_Alguns registros_

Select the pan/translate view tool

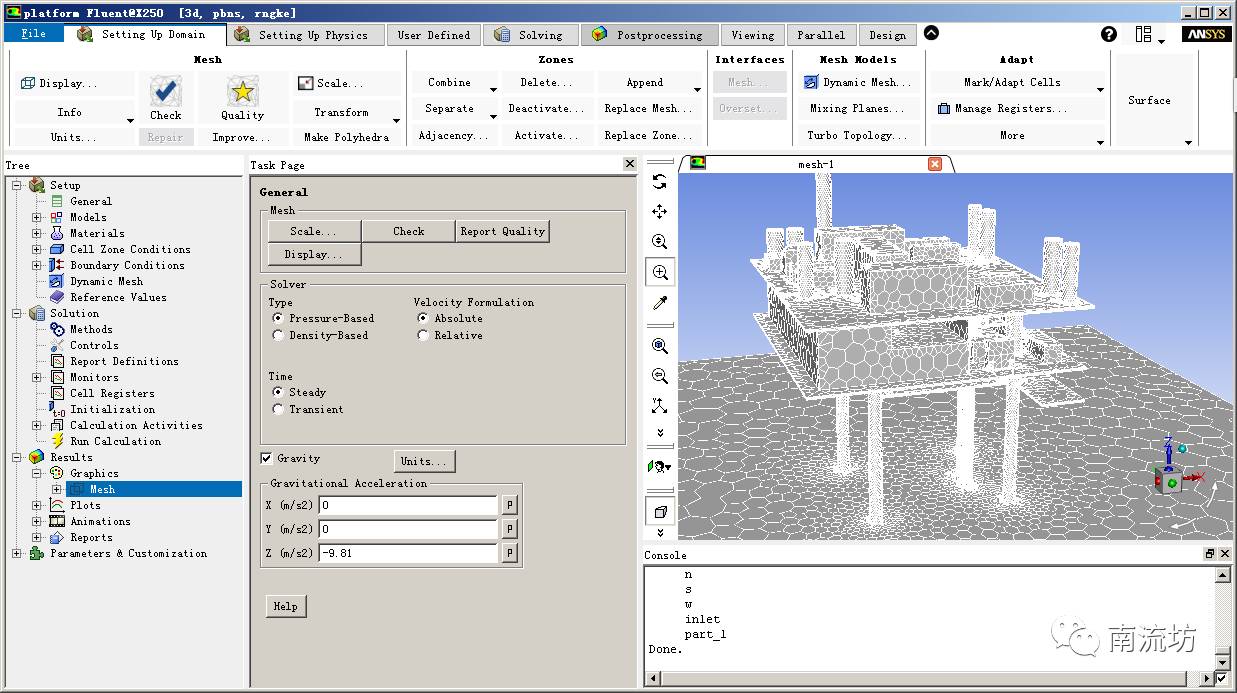[659, 212]
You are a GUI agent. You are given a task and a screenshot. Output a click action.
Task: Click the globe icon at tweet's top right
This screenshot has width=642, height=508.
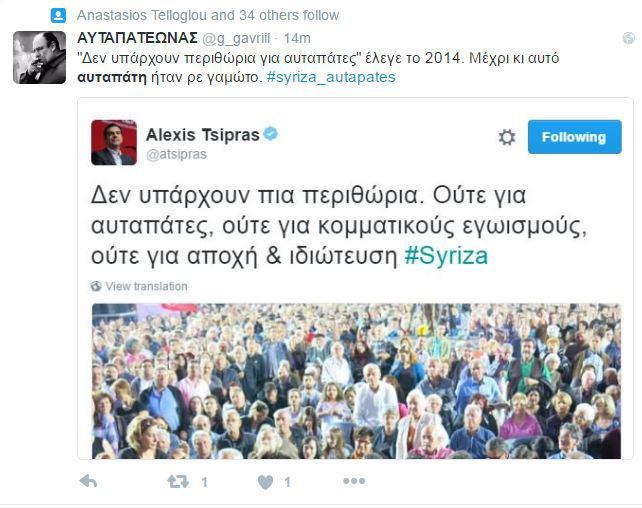click(628, 38)
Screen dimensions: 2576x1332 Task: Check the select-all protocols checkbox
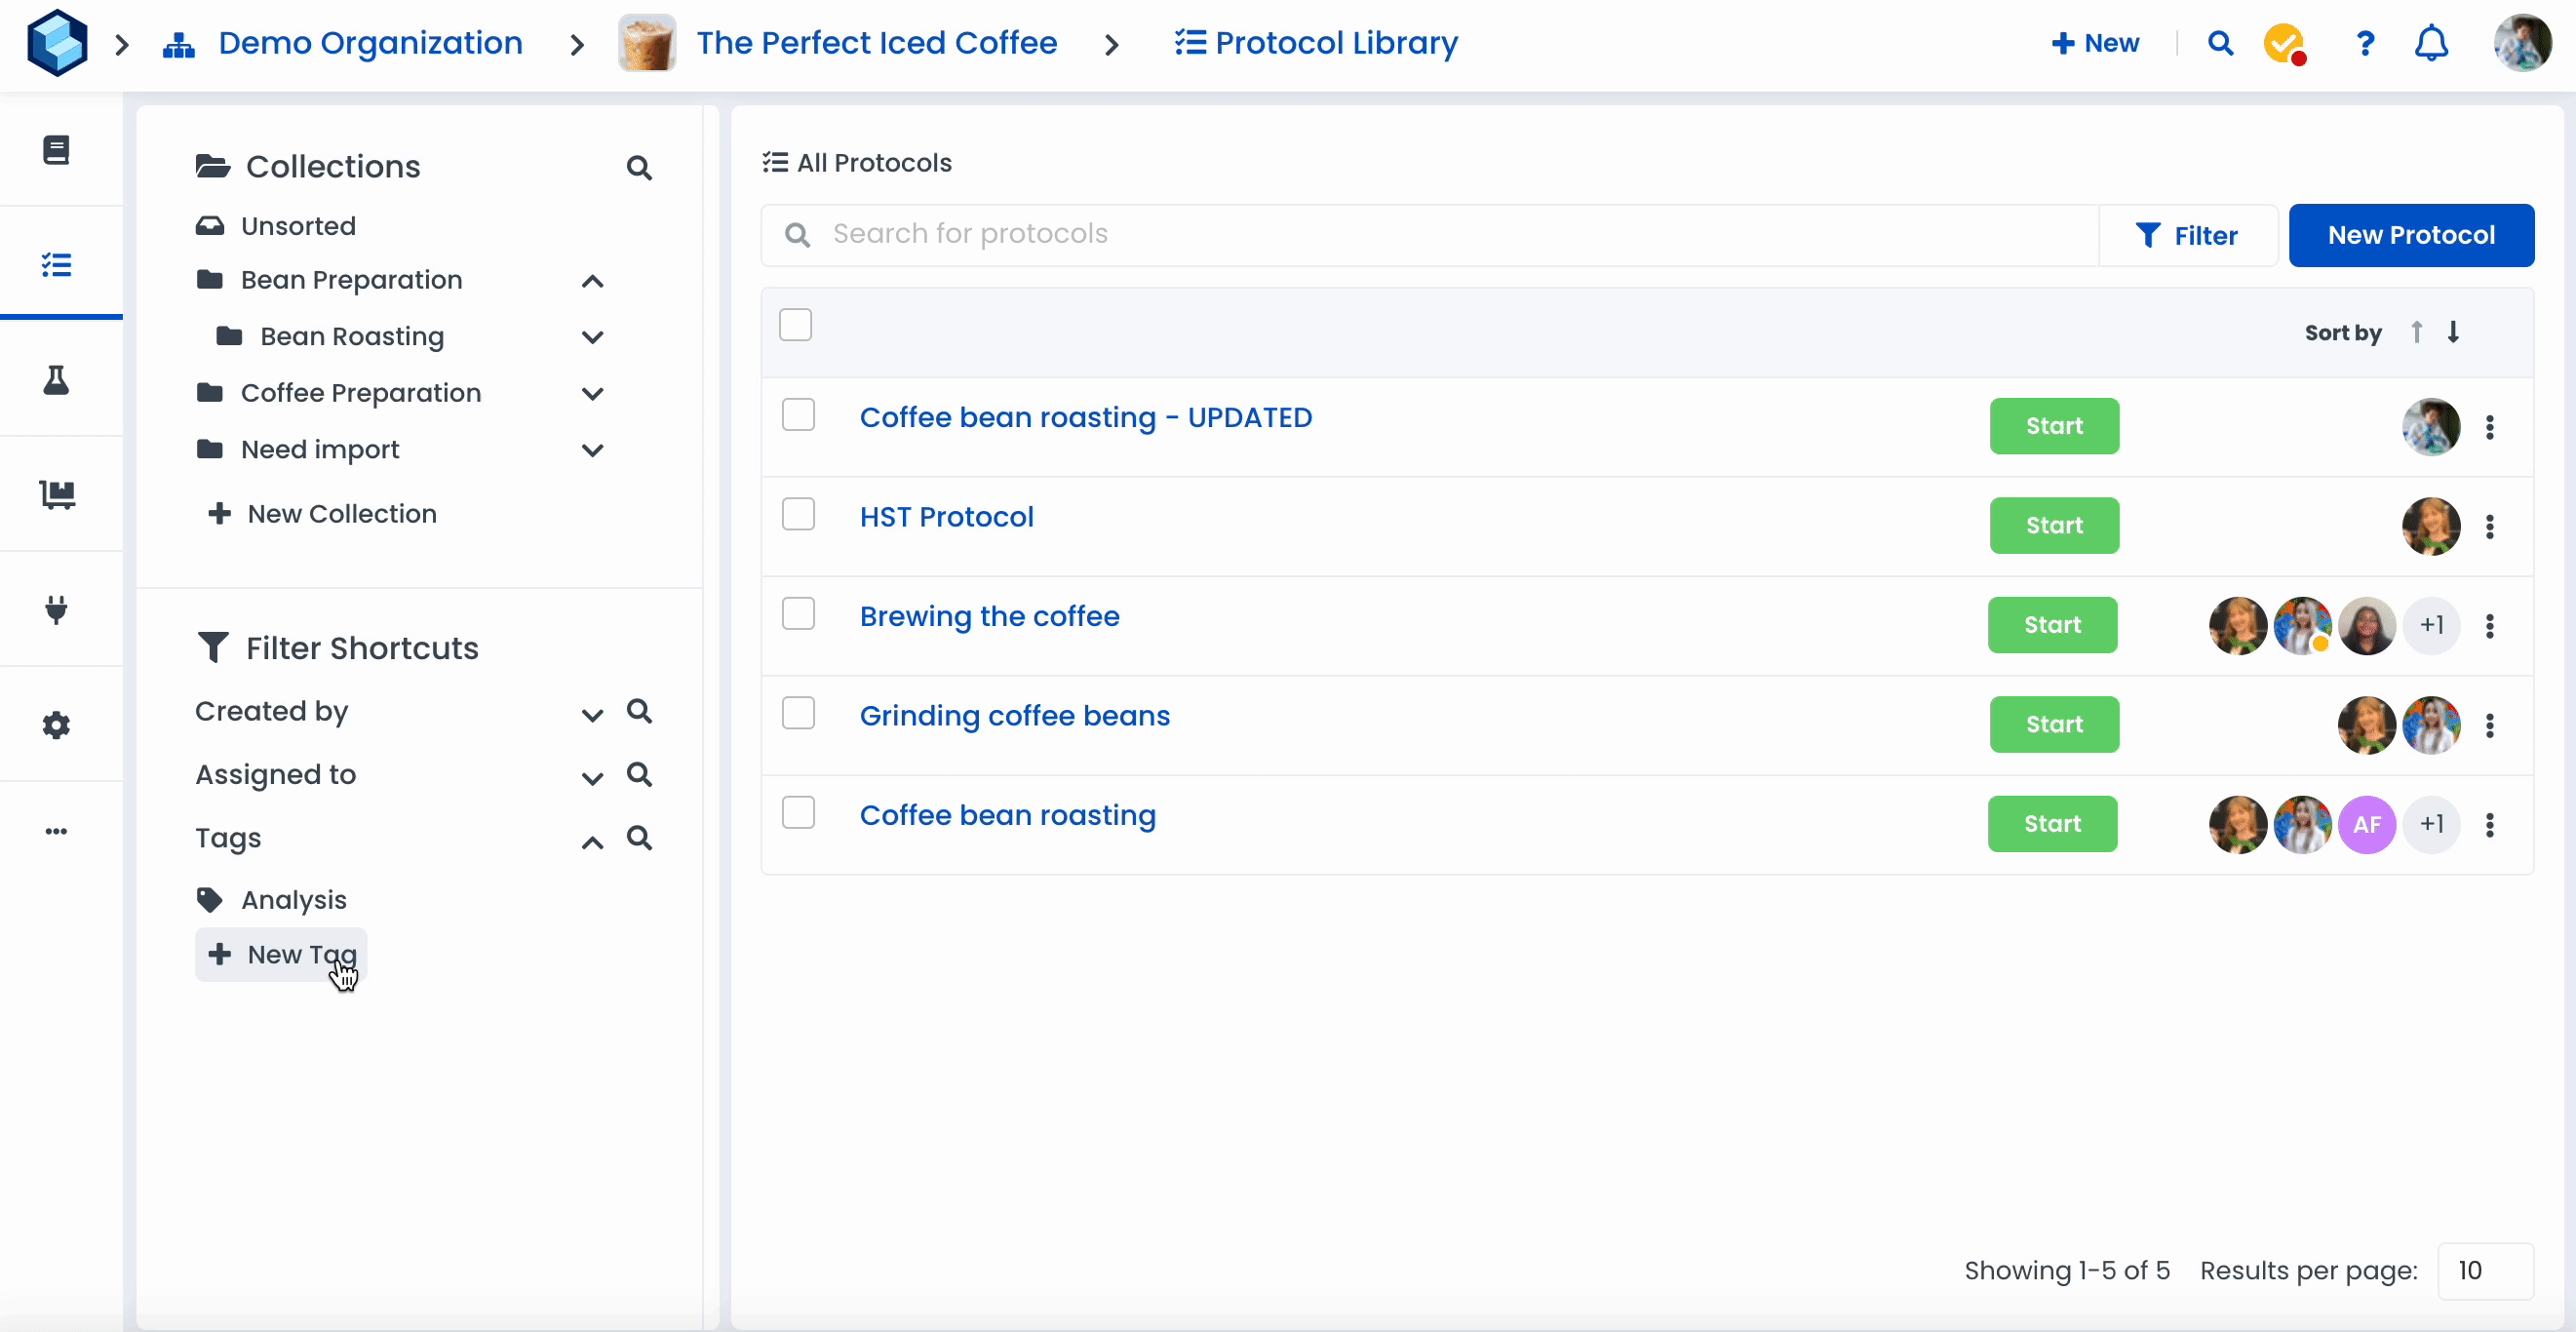click(x=795, y=325)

_Instrução escrita_
Reescreva todas as linhas acima com o texto completo, multiplicando por 1,35 as coordenadas dadas como resposta e arredondando para números inteiros, com as metades para cima. Por favor, deixe as imagens de fora.

_Solução_
Select the pan/translate view tool

[890, 286]
You are a GUI agent. You are given a task and a screenshot. Output a click action.
Task: Click the globe icon at tweet's top right
This screenshot has width=642, height=508.
click(848, 51)
Screen dimensions: 2576x1332 Task: Check the select-all protocols checkbox
click(x=1073, y=439)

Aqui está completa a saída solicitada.